§ TASK
In the listing below, copy out the lines from the one with "Screen dimensions: 1600x652" through the end of the listing, replacing "sidebar" with "side panel" and leaving everything else the same.

"""

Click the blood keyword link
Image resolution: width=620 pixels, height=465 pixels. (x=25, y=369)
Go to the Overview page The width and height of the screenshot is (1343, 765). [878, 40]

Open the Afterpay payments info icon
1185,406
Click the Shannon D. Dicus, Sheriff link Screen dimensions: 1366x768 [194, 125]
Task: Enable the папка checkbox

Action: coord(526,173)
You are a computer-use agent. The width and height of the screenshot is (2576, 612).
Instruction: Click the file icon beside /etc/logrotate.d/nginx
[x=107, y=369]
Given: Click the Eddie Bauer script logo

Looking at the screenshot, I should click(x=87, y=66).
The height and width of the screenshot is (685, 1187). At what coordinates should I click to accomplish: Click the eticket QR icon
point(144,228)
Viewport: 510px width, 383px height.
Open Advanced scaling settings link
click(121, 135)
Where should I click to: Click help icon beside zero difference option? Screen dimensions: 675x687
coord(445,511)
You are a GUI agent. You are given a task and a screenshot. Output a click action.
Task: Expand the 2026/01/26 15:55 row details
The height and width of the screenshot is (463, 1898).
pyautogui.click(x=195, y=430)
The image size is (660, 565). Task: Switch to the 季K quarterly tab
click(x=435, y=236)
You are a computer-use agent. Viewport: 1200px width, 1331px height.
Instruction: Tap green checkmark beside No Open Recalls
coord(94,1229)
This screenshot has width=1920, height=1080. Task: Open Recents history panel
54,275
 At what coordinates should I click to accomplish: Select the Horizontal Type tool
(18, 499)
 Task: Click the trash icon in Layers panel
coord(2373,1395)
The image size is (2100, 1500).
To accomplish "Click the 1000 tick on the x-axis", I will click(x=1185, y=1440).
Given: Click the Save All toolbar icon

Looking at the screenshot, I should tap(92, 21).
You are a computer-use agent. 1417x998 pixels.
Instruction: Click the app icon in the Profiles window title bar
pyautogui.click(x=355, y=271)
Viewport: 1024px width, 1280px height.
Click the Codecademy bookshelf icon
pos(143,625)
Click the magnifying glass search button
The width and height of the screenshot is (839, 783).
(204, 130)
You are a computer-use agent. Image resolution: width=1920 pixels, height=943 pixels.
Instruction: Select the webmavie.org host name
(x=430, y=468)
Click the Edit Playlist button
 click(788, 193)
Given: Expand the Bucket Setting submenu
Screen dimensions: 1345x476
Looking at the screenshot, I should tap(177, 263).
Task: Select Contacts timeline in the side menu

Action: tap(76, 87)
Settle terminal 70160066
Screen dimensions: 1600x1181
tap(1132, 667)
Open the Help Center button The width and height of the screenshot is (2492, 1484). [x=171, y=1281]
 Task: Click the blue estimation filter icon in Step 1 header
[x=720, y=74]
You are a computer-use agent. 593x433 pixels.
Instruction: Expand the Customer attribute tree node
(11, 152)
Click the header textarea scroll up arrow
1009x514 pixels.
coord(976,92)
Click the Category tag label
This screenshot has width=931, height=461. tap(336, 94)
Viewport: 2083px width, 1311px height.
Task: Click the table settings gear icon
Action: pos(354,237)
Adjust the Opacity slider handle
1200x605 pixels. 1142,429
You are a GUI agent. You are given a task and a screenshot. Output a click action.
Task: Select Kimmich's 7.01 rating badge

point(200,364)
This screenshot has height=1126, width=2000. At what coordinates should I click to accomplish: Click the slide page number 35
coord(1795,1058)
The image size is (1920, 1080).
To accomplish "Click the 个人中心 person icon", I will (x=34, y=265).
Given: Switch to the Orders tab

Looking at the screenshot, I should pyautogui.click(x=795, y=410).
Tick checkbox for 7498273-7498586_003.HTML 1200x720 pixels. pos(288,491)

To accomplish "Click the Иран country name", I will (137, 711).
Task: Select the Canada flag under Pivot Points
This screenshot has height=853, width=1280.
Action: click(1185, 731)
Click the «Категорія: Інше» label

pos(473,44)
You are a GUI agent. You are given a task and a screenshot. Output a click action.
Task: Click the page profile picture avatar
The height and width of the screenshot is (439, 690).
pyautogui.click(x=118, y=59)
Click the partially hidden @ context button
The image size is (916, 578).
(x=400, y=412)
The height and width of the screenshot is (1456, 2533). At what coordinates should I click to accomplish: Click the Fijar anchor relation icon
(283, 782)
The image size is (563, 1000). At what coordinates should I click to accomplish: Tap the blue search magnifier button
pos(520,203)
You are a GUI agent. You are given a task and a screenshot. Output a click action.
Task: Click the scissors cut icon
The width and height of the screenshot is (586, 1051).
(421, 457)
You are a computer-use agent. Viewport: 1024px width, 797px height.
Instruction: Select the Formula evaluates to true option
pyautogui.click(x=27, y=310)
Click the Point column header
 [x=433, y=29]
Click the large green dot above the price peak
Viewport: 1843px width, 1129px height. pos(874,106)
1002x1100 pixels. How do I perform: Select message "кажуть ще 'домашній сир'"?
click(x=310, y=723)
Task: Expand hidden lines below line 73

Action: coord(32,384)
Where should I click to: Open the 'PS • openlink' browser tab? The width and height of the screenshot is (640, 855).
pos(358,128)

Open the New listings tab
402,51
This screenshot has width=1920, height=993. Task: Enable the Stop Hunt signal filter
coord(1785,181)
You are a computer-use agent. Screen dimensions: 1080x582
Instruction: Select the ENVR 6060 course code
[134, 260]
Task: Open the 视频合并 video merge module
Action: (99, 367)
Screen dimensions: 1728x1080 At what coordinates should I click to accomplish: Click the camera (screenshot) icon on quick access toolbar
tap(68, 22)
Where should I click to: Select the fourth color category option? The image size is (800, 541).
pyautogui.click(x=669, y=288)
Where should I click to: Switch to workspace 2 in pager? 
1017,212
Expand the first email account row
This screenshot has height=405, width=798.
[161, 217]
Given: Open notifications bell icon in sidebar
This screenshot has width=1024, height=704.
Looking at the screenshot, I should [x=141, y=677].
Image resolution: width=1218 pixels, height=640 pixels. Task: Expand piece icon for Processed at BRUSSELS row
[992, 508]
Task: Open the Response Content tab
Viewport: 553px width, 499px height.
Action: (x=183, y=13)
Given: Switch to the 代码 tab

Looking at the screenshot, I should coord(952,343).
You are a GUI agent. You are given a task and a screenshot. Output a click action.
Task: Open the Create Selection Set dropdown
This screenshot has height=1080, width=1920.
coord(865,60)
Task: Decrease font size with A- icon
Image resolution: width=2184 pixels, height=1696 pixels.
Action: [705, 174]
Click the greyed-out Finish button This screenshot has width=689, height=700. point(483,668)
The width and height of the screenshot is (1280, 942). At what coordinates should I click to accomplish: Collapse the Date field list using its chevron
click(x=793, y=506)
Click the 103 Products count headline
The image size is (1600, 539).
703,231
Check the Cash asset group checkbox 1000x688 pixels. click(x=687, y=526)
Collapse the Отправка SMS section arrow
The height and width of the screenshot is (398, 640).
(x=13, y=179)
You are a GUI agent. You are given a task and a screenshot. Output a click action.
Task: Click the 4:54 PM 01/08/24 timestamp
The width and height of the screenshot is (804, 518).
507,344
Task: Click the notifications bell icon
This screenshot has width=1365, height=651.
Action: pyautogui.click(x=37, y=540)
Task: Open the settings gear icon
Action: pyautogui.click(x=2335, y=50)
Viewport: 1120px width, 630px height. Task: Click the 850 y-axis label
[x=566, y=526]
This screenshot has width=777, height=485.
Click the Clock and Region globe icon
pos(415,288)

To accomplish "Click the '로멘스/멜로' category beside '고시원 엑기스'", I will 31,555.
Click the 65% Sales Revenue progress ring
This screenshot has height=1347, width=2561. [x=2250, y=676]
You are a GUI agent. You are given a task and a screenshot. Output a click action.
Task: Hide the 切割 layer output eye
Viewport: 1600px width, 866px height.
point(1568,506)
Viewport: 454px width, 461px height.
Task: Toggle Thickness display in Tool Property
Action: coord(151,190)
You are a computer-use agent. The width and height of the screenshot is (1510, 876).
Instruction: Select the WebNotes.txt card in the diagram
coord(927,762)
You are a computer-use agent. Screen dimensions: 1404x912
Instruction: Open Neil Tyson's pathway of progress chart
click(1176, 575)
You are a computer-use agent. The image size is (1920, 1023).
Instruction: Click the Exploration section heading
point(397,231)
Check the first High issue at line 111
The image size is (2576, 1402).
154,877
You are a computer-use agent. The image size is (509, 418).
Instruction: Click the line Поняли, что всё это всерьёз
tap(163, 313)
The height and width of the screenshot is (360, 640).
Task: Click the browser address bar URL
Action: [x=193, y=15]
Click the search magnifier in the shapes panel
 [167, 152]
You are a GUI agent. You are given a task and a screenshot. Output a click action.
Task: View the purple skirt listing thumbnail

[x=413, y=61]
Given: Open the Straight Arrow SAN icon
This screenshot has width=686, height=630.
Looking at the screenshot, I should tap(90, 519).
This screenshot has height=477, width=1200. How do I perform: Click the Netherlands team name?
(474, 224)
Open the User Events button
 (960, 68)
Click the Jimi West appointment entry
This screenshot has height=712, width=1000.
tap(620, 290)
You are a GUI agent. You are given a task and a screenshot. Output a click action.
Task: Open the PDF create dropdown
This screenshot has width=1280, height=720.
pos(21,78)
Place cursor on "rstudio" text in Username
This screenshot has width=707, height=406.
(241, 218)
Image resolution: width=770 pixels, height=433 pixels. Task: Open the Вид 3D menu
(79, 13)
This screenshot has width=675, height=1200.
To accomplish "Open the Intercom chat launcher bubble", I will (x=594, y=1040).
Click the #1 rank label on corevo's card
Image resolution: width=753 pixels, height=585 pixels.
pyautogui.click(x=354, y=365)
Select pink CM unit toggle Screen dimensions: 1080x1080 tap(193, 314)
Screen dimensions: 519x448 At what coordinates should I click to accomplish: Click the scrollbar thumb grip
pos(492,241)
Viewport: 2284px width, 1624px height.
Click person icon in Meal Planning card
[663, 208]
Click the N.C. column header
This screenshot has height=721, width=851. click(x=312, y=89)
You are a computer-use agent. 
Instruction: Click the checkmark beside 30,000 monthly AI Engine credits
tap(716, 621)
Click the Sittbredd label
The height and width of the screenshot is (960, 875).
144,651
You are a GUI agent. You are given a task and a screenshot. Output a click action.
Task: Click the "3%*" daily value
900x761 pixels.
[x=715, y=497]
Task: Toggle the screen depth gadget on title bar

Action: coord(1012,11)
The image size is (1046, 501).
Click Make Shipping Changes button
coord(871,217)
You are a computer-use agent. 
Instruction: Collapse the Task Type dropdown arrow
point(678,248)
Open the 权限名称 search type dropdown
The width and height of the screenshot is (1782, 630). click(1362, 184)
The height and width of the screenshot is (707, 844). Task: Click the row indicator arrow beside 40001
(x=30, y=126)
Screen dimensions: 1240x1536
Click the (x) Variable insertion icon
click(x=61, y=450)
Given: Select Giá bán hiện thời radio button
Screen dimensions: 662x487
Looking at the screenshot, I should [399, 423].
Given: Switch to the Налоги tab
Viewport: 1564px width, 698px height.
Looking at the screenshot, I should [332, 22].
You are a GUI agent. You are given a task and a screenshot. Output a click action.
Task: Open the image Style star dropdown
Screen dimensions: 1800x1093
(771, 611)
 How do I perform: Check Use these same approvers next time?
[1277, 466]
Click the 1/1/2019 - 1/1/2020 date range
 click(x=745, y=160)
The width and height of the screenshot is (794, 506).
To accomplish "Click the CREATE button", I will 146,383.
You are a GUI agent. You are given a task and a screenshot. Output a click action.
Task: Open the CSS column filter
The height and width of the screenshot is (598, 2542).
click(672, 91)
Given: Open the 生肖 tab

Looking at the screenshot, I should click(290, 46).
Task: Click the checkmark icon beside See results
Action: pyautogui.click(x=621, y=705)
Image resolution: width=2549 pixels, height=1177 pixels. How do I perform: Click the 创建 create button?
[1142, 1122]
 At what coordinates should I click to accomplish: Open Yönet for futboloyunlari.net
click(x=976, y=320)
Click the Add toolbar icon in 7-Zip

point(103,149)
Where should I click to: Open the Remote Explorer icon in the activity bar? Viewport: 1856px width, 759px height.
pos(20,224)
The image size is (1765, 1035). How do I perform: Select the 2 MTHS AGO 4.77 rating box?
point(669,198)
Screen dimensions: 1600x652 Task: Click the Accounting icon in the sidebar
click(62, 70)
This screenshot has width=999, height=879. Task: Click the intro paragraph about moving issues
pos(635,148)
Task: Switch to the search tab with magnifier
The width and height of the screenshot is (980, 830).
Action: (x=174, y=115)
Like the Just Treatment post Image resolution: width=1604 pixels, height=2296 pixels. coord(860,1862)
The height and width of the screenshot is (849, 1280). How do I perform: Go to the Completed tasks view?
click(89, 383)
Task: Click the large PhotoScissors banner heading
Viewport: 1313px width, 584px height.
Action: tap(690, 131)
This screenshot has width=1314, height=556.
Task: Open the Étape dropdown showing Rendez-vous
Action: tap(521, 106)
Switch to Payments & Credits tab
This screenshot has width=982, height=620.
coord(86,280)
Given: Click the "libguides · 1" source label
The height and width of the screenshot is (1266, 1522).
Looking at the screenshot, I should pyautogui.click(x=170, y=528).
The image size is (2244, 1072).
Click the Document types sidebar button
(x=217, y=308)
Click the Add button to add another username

"""

§ TASK ANSWER
Screen dimensions: 1600x652 Task: Click the Accounting icon in the side panel
click(62, 70)
This screenshot has width=999, height=879. Task: Click the intro paragraph about moving issues
pos(635,148)
Task: Switch to the search tab with magnifier
The width and height of the screenshot is (980, 830).
Action: (x=174, y=115)
Like the Just Treatment post Image resolution: width=1604 pixels, height=2296 pixels. coord(860,1862)
The height and width of the screenshot is (849, 1280). How do I perform: Go to the Completed tasks view?
click(89, 383)
Task: Click the large PhotoScissors banner heading
Viewport: 1313px width, 584px height.
Action: tap(690, 131)
This screenshot has width=1314, height=556.
Task: Open the Étape dropdown showing Rendez-vous
Action: tap(521, 106)
Switch to Payments & Credits tab
This screenshot has width=982, height=620.
coord(86,280)
Given: Click the "libguides · 1" source label
The height and width of the screenshot is (1266, 1522).
Looking at the screenshot, I should pyautogui.click(x=170, y=528).
The image size is (2244, 1072).
Click the Document types side panel button
(x=217, y=308)
Click the Add button to add another username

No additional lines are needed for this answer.